SOLIDWORKS Modelling 3D Printed Materials

It should be noted that representing the material properties of a 3D printed material is extremely difficult to do. For one, there are many printing settings & parameters such as infill density, printing orientation or even the type of printer being used to print can have an effect on the print & print material. These settings have no real way of being represented in SOLIDWORKS since models in SOLIDWORKS are treated as being solid, which may not be the case for the printer parameters. As well, SOLIDWORKS does not have any way of properly representing stress within a material since materials applied in SOLIDWORKS are treated as homogeneous materials.

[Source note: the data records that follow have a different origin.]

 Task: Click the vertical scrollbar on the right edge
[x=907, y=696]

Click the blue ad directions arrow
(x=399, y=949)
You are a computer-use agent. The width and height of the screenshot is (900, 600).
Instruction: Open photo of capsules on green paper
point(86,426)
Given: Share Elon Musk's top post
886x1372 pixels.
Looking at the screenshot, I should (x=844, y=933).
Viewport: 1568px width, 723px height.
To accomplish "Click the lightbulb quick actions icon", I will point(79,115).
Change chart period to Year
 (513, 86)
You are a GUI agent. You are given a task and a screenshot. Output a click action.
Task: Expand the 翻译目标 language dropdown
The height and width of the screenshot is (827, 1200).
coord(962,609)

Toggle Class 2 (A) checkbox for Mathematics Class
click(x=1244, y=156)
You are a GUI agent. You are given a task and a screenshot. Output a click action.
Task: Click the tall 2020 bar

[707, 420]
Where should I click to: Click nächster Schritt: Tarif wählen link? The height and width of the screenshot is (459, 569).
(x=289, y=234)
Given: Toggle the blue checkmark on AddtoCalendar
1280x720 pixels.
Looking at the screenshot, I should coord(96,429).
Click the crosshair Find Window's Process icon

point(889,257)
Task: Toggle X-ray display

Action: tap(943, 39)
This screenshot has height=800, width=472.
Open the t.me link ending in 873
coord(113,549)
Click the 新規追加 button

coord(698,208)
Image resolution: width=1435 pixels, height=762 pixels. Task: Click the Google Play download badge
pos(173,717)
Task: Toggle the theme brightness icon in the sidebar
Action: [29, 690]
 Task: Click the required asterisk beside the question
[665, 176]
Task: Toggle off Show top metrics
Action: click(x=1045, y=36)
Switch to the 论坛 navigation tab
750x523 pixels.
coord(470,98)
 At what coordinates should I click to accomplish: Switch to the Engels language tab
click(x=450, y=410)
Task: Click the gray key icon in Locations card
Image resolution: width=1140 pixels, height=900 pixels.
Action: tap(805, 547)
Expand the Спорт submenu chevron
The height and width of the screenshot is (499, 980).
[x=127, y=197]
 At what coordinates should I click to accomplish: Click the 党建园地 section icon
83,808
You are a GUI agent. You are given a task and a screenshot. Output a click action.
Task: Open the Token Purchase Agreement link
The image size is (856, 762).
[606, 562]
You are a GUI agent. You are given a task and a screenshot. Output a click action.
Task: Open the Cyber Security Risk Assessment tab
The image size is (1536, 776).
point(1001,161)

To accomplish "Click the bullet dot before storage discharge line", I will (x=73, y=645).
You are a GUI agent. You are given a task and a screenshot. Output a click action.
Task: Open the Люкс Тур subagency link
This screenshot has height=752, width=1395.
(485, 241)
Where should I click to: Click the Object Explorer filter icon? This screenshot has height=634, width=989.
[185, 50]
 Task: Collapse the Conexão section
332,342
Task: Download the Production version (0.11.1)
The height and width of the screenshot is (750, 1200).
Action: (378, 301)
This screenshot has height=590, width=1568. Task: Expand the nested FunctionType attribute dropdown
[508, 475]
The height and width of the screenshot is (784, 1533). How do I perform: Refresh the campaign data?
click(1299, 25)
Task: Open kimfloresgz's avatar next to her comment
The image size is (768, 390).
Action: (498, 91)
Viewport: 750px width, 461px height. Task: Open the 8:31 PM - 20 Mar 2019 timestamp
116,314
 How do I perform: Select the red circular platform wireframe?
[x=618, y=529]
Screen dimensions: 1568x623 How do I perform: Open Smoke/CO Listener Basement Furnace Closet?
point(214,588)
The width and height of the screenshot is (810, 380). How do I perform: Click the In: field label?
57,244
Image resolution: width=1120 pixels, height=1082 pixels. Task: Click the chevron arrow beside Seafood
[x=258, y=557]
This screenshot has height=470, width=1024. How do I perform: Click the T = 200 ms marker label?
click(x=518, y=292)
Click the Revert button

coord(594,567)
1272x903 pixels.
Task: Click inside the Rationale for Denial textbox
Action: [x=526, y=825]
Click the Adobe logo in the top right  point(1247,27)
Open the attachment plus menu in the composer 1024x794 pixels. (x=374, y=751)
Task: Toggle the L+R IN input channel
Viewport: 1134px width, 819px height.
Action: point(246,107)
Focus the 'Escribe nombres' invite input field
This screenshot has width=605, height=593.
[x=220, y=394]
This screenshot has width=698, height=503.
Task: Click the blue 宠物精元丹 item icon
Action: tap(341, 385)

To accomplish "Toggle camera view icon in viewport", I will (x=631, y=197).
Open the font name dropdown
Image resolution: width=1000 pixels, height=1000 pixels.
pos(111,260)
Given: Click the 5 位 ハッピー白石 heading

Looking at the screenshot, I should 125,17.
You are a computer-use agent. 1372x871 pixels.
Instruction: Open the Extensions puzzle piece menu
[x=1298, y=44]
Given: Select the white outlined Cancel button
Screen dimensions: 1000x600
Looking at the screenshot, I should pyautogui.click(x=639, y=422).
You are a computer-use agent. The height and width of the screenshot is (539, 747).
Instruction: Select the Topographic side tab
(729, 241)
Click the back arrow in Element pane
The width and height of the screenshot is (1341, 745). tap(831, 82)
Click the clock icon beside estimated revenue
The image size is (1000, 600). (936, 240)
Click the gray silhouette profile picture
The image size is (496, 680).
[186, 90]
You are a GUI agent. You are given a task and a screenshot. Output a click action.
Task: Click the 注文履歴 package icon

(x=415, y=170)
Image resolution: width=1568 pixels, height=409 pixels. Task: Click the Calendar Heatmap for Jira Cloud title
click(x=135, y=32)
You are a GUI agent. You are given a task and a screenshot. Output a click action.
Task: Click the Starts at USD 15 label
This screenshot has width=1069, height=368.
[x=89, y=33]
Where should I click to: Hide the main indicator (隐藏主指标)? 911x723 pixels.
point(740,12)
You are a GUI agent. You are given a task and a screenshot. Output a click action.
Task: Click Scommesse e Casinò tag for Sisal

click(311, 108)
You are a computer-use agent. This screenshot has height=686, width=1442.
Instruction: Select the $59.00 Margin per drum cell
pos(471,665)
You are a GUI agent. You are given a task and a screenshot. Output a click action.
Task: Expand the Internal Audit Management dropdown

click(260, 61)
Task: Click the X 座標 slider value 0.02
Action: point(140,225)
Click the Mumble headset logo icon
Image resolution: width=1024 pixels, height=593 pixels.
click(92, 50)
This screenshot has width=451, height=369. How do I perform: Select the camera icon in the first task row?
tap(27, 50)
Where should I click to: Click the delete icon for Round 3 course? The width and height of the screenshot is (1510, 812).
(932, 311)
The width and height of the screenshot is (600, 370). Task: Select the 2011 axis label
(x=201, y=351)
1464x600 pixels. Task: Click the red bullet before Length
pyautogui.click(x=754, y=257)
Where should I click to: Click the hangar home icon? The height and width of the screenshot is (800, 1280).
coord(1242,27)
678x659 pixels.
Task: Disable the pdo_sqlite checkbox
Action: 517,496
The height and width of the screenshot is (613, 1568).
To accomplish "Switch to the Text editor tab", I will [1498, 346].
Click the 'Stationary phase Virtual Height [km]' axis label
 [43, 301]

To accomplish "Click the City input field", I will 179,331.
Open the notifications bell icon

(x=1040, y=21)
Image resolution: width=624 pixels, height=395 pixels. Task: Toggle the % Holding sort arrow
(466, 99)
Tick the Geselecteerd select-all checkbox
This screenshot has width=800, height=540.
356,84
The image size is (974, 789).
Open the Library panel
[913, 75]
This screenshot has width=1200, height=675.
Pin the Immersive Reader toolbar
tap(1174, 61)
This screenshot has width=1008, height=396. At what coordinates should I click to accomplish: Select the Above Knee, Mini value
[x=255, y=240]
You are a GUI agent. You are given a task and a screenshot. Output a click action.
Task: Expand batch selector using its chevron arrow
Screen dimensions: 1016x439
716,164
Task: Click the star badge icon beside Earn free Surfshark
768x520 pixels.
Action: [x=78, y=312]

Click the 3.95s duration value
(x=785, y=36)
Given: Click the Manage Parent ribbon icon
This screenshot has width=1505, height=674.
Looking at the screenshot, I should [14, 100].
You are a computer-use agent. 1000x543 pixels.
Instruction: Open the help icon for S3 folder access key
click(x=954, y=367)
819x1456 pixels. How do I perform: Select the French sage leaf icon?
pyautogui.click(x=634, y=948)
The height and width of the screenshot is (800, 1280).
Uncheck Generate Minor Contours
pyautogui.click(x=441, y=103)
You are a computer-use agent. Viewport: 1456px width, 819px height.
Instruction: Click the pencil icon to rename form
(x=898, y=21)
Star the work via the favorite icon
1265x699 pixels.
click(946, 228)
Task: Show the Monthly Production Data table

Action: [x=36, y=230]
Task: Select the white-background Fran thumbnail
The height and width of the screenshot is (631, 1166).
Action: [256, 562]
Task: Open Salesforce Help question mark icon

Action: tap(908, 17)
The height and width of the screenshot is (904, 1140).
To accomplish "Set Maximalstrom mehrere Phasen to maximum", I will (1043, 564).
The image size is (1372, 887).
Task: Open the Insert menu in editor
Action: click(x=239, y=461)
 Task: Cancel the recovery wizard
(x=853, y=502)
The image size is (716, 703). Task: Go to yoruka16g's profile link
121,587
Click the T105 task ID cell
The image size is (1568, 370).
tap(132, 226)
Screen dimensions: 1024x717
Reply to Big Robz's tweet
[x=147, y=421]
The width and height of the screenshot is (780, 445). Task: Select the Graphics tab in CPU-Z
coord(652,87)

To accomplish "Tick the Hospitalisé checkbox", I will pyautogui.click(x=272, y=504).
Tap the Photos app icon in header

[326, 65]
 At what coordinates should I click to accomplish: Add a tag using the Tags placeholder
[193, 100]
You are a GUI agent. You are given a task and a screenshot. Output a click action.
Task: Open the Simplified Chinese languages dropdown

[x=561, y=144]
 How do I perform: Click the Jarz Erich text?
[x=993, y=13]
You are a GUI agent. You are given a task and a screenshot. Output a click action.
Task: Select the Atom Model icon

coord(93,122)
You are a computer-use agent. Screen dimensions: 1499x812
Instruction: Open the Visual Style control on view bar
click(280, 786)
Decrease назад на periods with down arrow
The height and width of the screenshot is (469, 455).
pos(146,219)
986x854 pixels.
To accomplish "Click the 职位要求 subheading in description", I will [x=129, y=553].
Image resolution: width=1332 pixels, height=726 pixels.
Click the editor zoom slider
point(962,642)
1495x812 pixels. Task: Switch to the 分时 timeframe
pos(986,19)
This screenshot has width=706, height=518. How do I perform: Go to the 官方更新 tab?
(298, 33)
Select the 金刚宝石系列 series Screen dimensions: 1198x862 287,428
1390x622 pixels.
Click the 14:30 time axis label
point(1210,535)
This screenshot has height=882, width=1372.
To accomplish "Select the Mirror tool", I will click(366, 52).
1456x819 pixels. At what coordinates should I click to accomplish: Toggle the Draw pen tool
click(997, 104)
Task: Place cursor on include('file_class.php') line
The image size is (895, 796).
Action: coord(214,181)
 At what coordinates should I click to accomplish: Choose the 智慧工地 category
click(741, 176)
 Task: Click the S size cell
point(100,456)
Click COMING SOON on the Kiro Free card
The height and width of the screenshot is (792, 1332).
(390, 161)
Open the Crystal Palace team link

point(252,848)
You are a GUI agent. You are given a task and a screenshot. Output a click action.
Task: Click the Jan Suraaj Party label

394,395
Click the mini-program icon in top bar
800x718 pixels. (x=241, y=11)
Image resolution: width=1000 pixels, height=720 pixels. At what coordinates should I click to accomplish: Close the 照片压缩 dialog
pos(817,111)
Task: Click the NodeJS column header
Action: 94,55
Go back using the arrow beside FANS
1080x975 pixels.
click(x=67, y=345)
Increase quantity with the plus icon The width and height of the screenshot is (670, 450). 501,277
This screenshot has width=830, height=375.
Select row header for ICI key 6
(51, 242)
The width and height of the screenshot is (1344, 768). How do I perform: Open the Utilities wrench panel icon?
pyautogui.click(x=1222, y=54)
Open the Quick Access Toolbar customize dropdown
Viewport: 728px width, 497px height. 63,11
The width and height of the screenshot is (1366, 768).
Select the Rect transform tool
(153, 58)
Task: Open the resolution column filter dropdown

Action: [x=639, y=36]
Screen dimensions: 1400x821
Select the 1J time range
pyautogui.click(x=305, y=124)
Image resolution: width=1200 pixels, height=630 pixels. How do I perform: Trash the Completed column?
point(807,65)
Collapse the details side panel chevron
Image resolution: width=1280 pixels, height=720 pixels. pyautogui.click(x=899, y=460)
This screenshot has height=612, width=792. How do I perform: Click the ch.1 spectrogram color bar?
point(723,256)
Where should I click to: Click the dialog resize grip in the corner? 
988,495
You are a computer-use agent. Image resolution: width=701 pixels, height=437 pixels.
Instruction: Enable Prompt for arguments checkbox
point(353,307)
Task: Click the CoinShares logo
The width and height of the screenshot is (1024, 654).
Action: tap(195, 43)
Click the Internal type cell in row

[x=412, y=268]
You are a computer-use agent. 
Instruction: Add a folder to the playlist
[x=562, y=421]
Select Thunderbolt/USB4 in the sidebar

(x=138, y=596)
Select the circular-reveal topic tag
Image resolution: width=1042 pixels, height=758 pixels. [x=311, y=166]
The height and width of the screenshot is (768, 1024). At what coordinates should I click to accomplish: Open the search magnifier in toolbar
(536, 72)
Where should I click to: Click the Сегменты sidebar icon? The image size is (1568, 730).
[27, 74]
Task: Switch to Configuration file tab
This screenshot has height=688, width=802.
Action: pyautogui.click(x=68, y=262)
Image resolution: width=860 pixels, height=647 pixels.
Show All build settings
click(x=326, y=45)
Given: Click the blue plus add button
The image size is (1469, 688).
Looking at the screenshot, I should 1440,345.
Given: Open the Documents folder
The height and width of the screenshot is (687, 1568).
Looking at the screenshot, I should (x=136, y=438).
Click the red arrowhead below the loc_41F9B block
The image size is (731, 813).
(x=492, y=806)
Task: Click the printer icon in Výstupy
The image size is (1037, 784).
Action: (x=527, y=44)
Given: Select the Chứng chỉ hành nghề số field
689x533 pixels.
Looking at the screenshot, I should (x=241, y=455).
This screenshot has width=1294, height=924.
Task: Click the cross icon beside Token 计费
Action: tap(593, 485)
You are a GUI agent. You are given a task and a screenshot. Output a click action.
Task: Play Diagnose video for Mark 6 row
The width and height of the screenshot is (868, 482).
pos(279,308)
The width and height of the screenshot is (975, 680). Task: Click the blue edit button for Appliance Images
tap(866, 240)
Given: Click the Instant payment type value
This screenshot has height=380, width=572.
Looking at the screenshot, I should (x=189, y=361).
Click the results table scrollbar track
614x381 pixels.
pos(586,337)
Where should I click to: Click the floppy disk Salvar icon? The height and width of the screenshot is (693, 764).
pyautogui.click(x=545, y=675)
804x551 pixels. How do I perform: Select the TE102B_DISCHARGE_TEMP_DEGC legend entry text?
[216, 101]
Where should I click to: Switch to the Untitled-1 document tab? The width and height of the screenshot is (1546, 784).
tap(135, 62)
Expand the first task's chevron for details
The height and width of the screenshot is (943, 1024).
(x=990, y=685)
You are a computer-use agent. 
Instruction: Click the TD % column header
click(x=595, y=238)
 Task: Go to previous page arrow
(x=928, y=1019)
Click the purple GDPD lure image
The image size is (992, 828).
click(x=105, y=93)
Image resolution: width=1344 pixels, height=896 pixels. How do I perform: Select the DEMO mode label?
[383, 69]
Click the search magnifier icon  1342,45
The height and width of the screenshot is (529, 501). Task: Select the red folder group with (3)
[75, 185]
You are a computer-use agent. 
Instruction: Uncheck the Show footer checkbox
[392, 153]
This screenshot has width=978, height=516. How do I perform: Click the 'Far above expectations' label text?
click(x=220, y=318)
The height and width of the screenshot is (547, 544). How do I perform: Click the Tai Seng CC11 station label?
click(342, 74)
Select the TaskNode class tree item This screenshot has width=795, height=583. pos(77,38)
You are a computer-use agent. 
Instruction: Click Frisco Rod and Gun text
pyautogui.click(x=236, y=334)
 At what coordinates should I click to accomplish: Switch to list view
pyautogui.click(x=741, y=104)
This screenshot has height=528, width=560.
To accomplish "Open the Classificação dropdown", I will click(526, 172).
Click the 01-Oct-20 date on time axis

As previously mentioned, when a material’s experiences compression that exceeds the material’s flexural strength it will fail due to buckling and when a material’s ultimate tensile strength is exceeded the part will experience tension and will fail due to shear. If a material is considered “homogeneous”, that means the part is materialistically ideal and its flexural strength and ultimate tensile strength are equal. However, 3D printed materials have stress values that are axially independent of one another and can vary along a different axis. In SOLIDWORKS the way that material properties are configured only considers materials to be homogeneous, meaning that the program does a poor job of accounting for unideal materials. It is cautioned that for model analyses with 3D printed models be only used as a rough benchmark for the model’s expected performance as all of these mentioned factors can lead to discrepancies from what’s calculated in an analysis result.

Analysis of 3D Printed Materials (Tensile vs. Flexural Strength)

As mentioned before, flexural strength is a stress value that we will also be including in our simulation, particularly for the bending analysis. However as discussed earlier, because SOLIDWORKS can only work effectively with homogeneous materials when our model is actually heterogeneous we will have to manually replace the tensile strength value with the flexural strength value when completing the bending analysis.